0:3 in Moers kein Beinbruch

Vor allem bei eigenem Aufschlag zeigten die Schützlinge von Coach Peter-Michael Sagajewski in Moers doch die ein oder andere Schwäche. Da gab es Redebedarf. J Archiv-Foto: von Staden

Baden - Zwar bekamen die Volleyball-Abenteurer des TV Baden zum Auftakt der Drittliga-Saison im Aufsteiger-Duell beim Moerser SC mit 0:3 eine auf dem ersten Blick doch deutliche Abfuhr erteilt, doch herrschte bei TVB-Trainer Peter-Michael Sagajewski und seinen Schützlingen auf der langen Rückfahrt nach Achim absolut keine Ernüchterung oder gar Trauerstimmung. „Ich bin sogar sicher, dass wir absolut auf dem richtigen Weg sind, wenn wir diese in Moers gezeigte Leistung konservieren und reproduzieren können!“

Verständlich der Optimismus des Übungsleiters. Denn in alle drei Sätzen verkauften sich die Badener enorm teuer, verlangten dem favorisierten Gastgeber alles ab und warfen ihn in mehr Verlegenheiten, als diesem lieb gewesen sein durfte. „Gerade zum Ende eines jeden Satzes zeigte der mit einstigen Bundesligaspielern bestückte Moerser SC Nerven, haderte mit den Schiedsrichtern.
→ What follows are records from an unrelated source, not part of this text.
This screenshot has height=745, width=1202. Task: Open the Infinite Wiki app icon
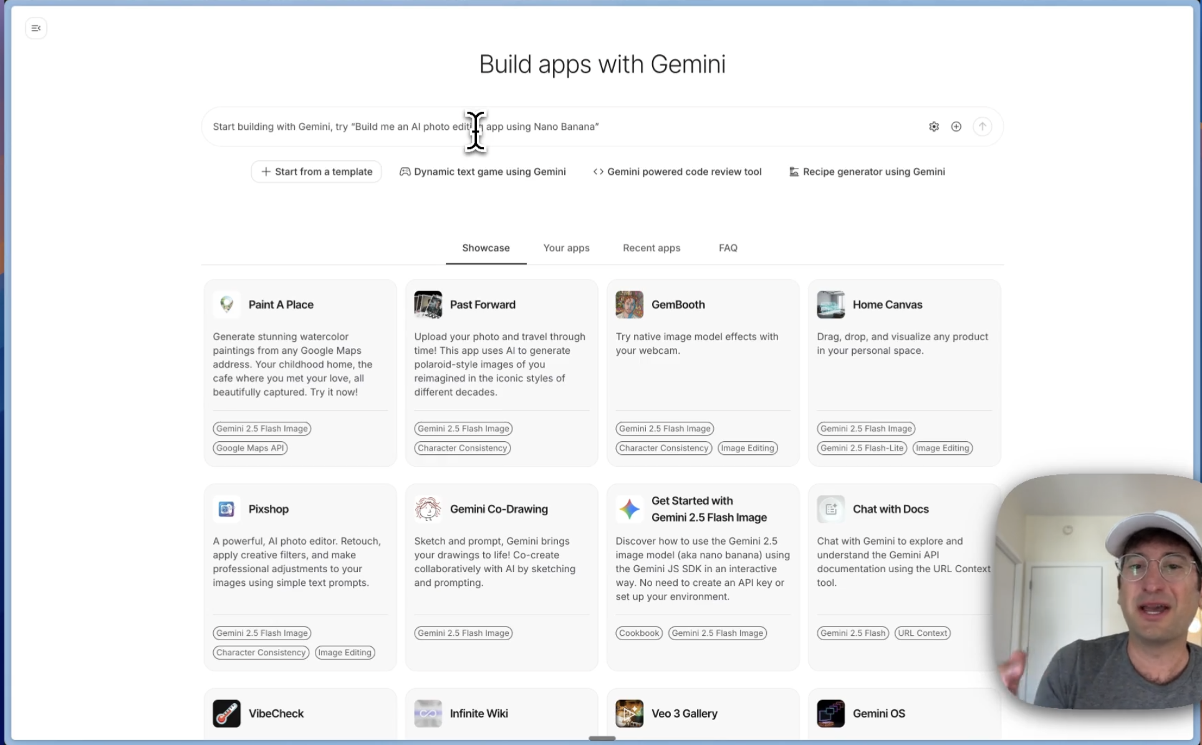click(x=428, y=713)
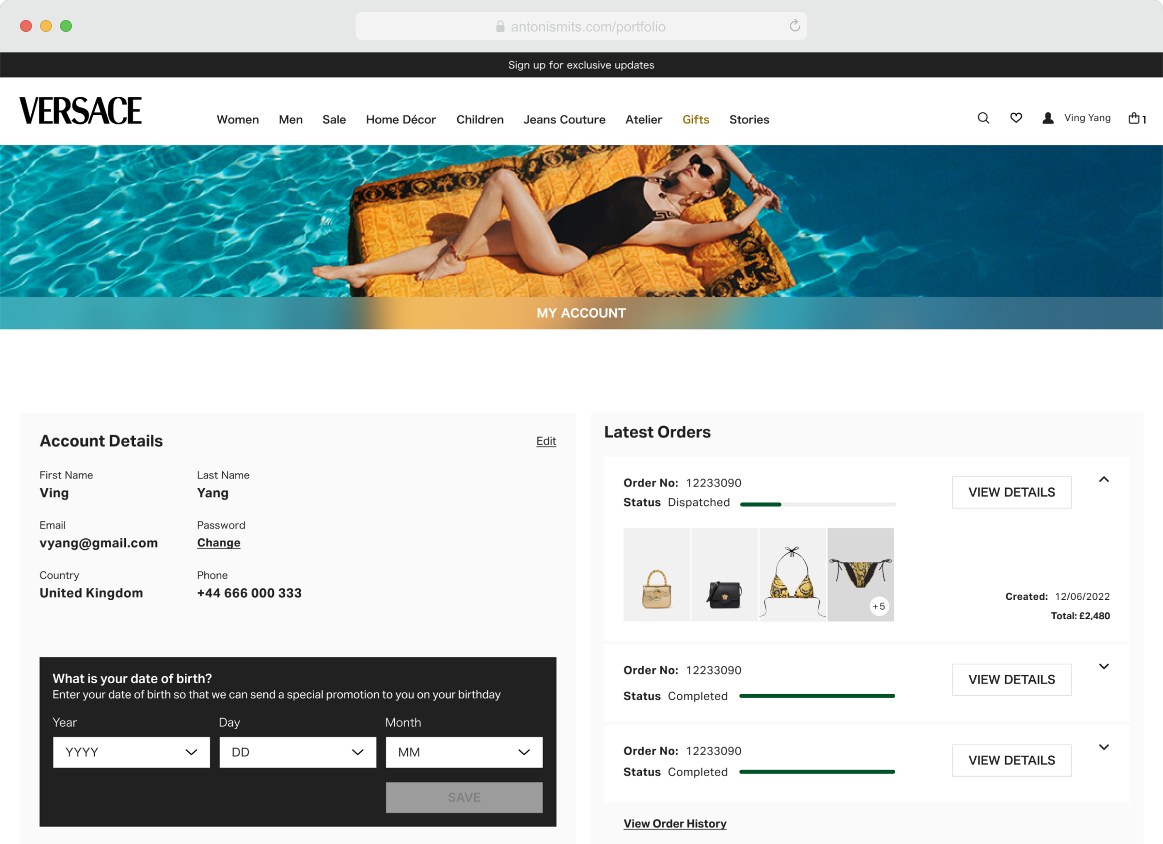Image resolution: width=1163 pixels, height=844 pixels.
Task: Open the Day DD dropdown
Action: (x=297, y=752)
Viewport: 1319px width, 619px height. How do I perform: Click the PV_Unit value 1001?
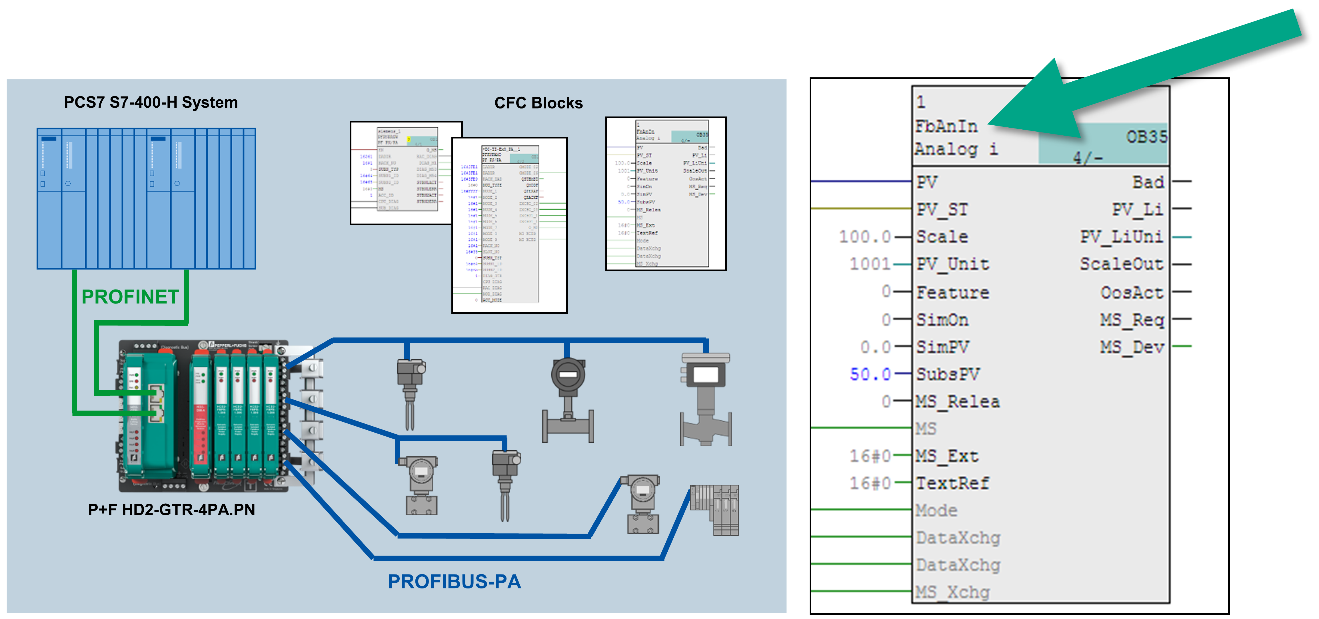[x=870, y=264]
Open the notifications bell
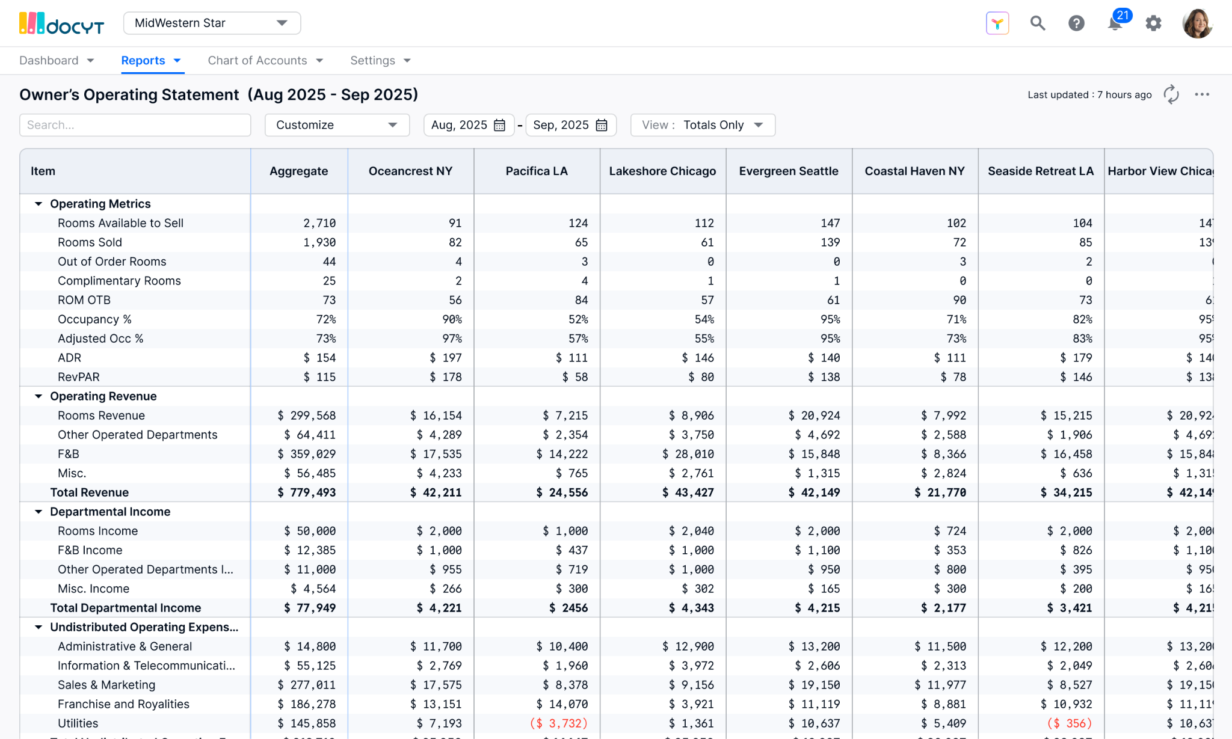 pos(1115,24)
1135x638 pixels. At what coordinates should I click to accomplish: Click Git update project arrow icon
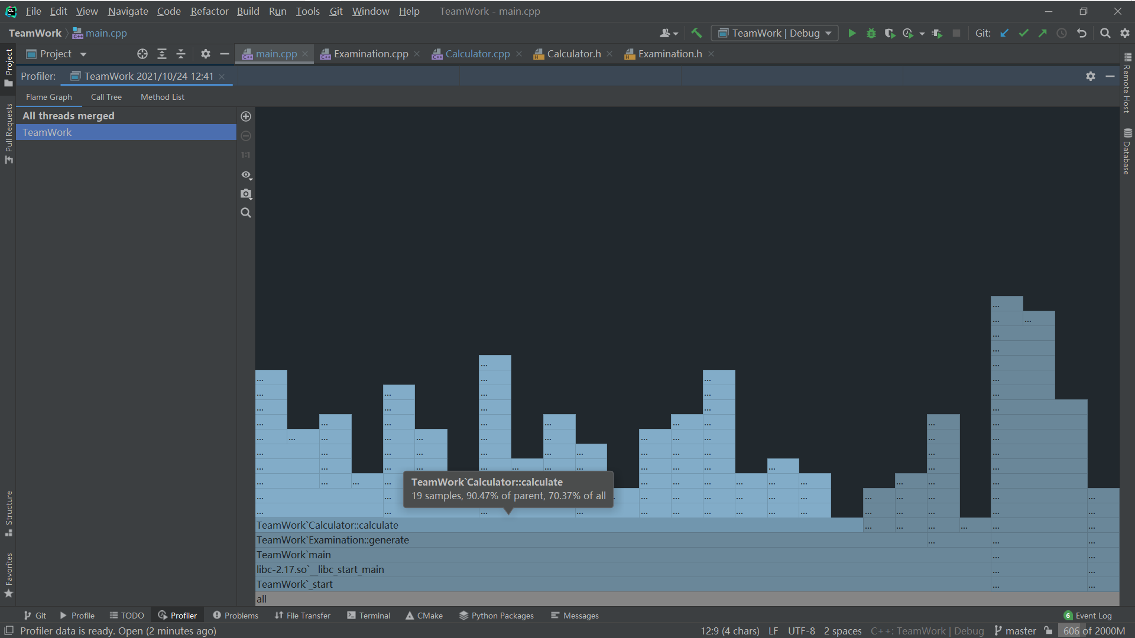click(1004, 33)
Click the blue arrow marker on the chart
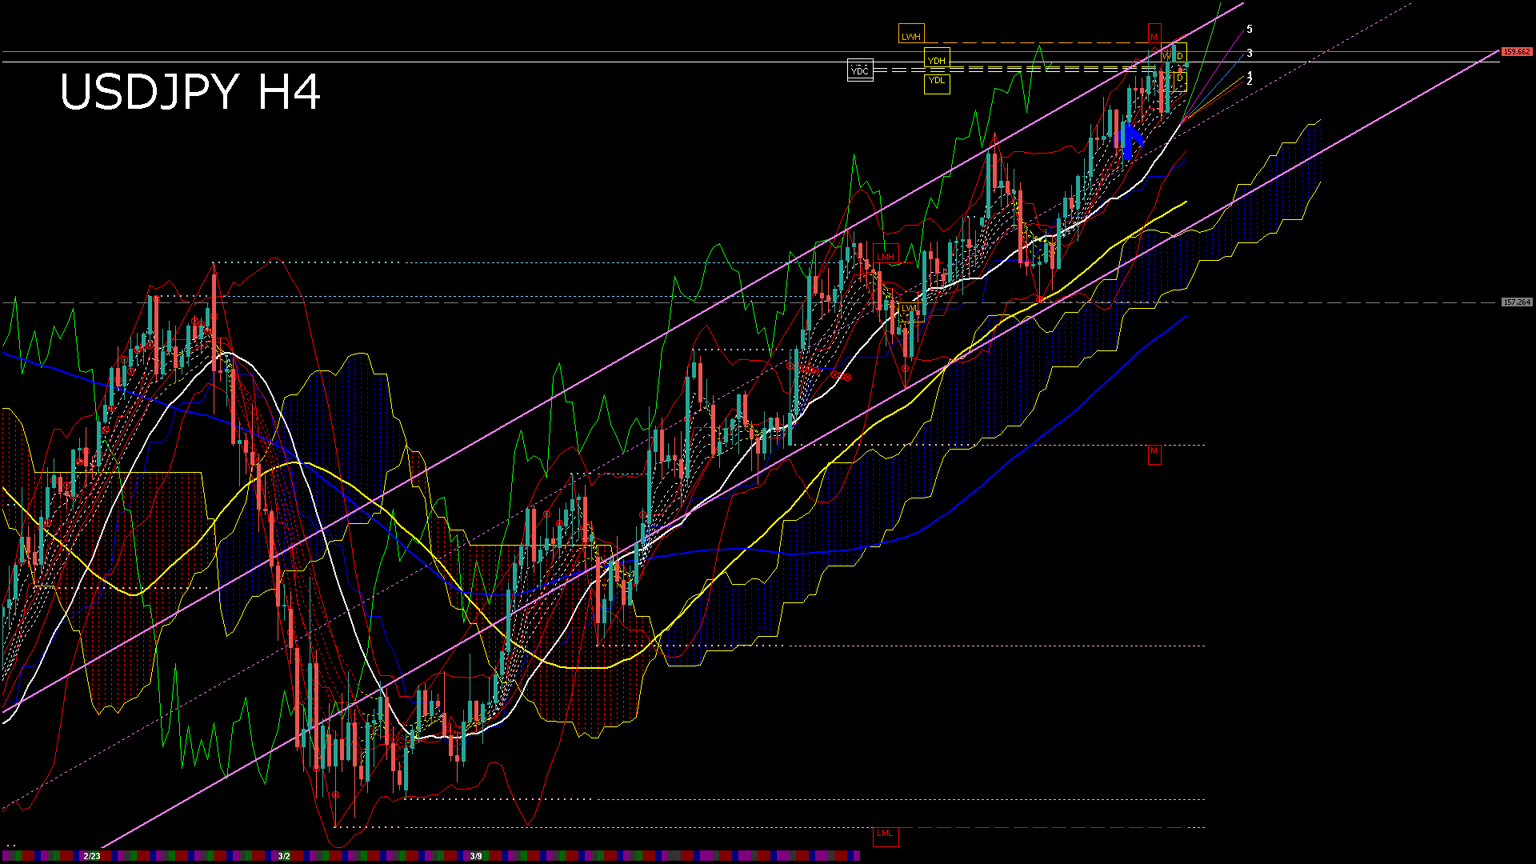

Da waren wir letztlich noch nicht clever genug, um das gandenlos auszunutzen“, so Sagajewski, dessen Team von rund 20 Fans im Bus begleitet wurde, „und die für eine Mega-Stimmung mit Klatschen, Trommel und Trompete gesorgt haben.“

Im ersten Durchgang gingen die Badener schnell in Führung, konnten diese aber nur kurz halten. Dennoch ließen sie nie abreißen, warfen die Hausherren in so manche Verlegenheit und hielten den Satz so lange offen, eher dieser dann aber doch mit 22:25 abgegeben werden musste. Satz zwei und drei war dann nichts für schwäche Nerven. Sagajewski: „Da war unglaublich viel Adrenalin, Leidenschaft und Herzblut drin!“ Letztlich aber waren die eigenen Aufschläge der Badener zu durchwachsen in den entscheidenden Momenten. So spielte der TVB-Coach nach einem 32:34 im zweiten Durchgang und bei 22:24 im dritten Satz seinen letzten Trumpf aus, brachte Neuzugang Luca Ahrendt bei eigenem Aufschlag. „Er hat uns cool zum Ausgleich gebracht, am Ende aber mussten wir uns dann 24:26 beugen in einem Spiel, das eigentlich hätte 3:2 für irgendwen enden müssen mit einem 47:45 im Schlusssatz. Das war eine Partie zweier Teams auf Augenhöhe“, so der TVB-Coach.